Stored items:

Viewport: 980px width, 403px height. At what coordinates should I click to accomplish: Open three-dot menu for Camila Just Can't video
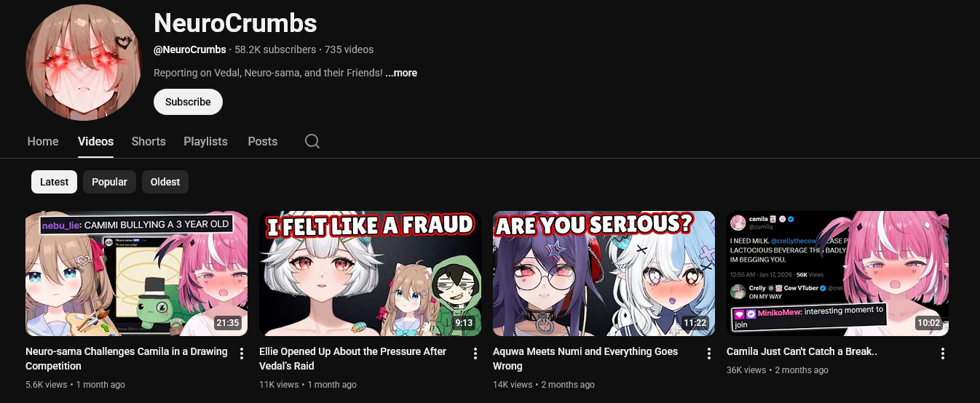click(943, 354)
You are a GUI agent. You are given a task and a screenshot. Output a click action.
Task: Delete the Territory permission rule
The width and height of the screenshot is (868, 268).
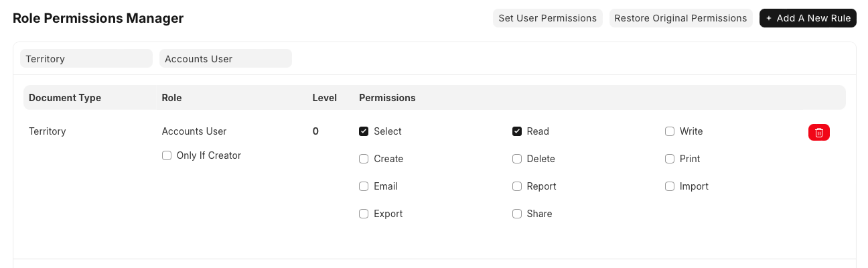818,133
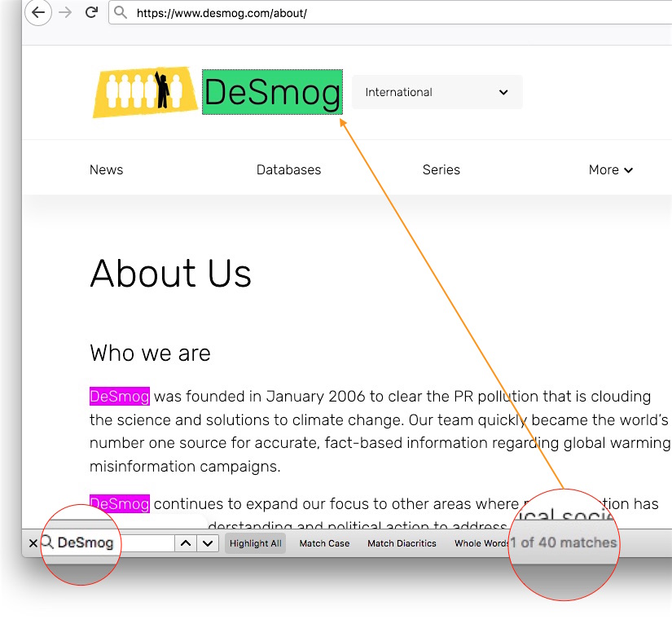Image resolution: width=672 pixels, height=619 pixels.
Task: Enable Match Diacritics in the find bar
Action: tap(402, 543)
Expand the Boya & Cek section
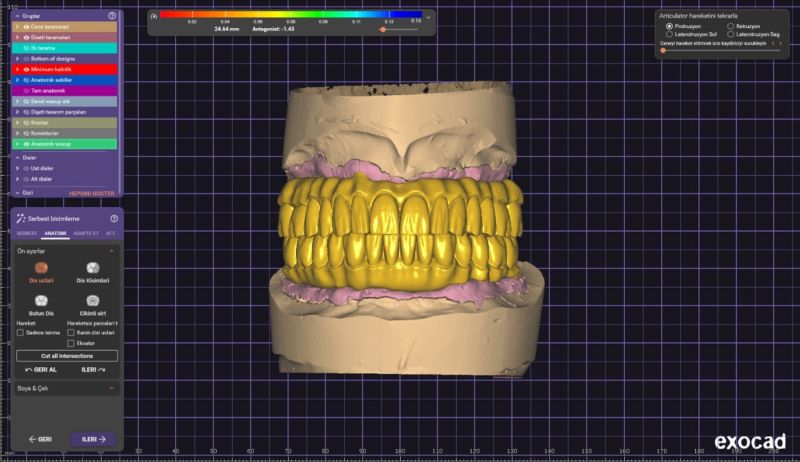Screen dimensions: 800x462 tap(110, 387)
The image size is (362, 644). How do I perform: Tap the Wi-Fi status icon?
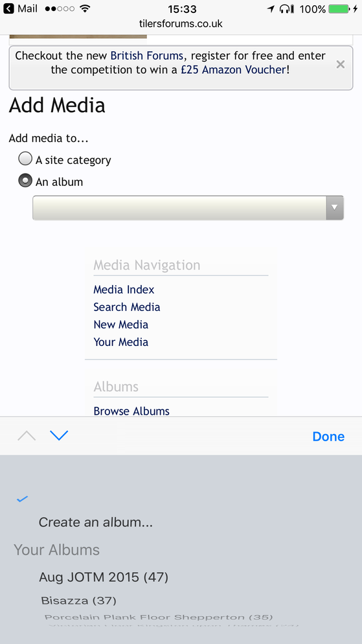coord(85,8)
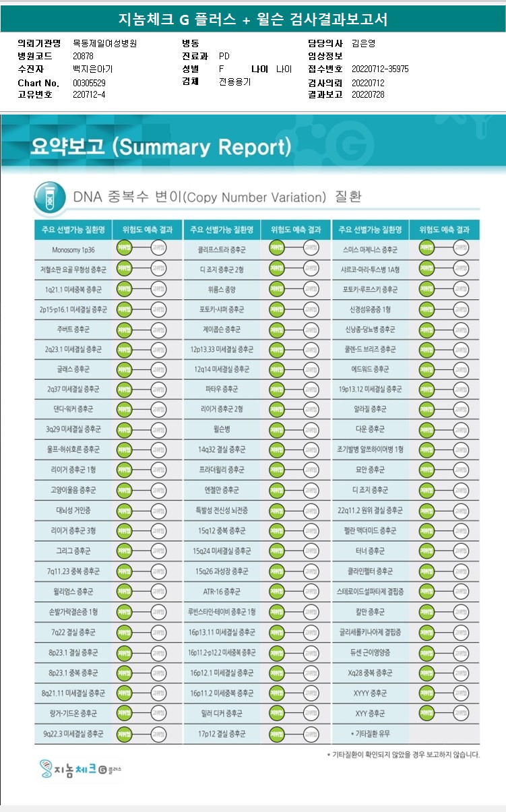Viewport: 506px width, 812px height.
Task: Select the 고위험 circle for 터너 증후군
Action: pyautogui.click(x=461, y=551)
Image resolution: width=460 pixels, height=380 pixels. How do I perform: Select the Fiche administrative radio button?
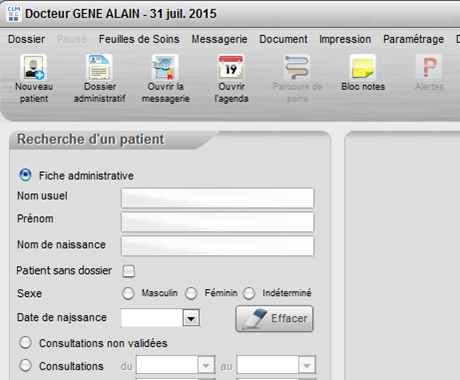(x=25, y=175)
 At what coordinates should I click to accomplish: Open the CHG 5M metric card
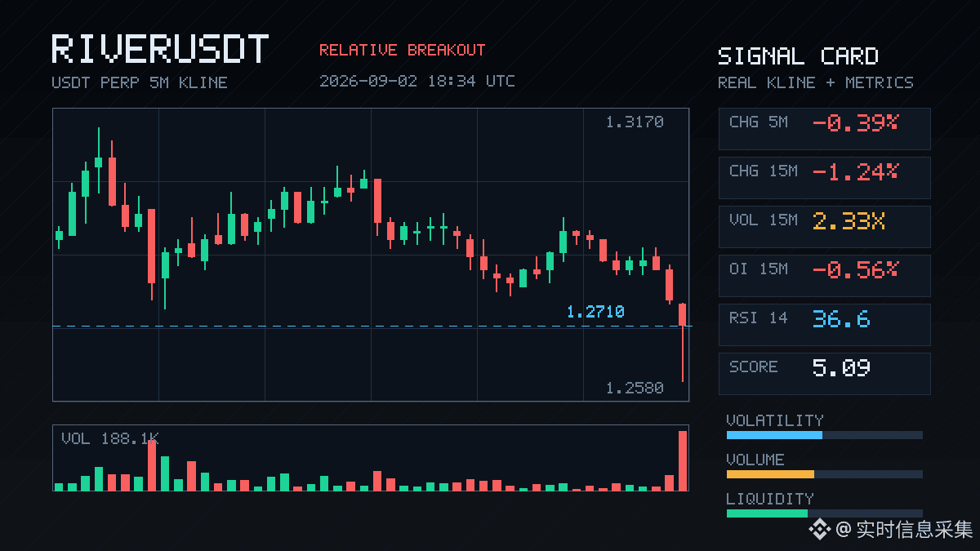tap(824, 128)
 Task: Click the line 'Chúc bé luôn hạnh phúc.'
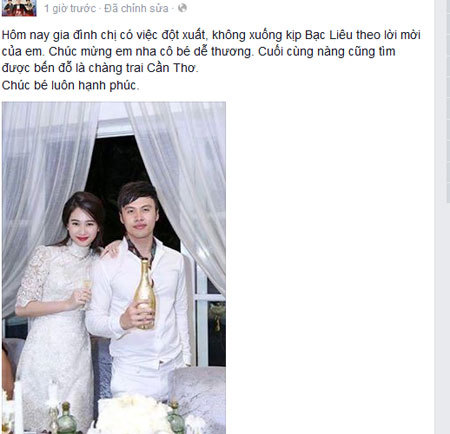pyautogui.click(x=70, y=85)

YOUR TASK: Write each line exactly as it appears, from the line that holds "Image resolution: width=460" through the closing line of the data above, and leave every picture out.

FINISHED EXERCISE:
Image resolution: width=460 pixels, height=380 pixels. How do I perform: Select the Fiche administrative radio button?
(x=25, y=175)
 At what coordinates should I click to accomplish: Open the CHG 5M metric card
tap(824, 128)
 Task: Click the line 'Chúc bé luôn hạnh phúc.'
pyautogui.click(x=70, y=85)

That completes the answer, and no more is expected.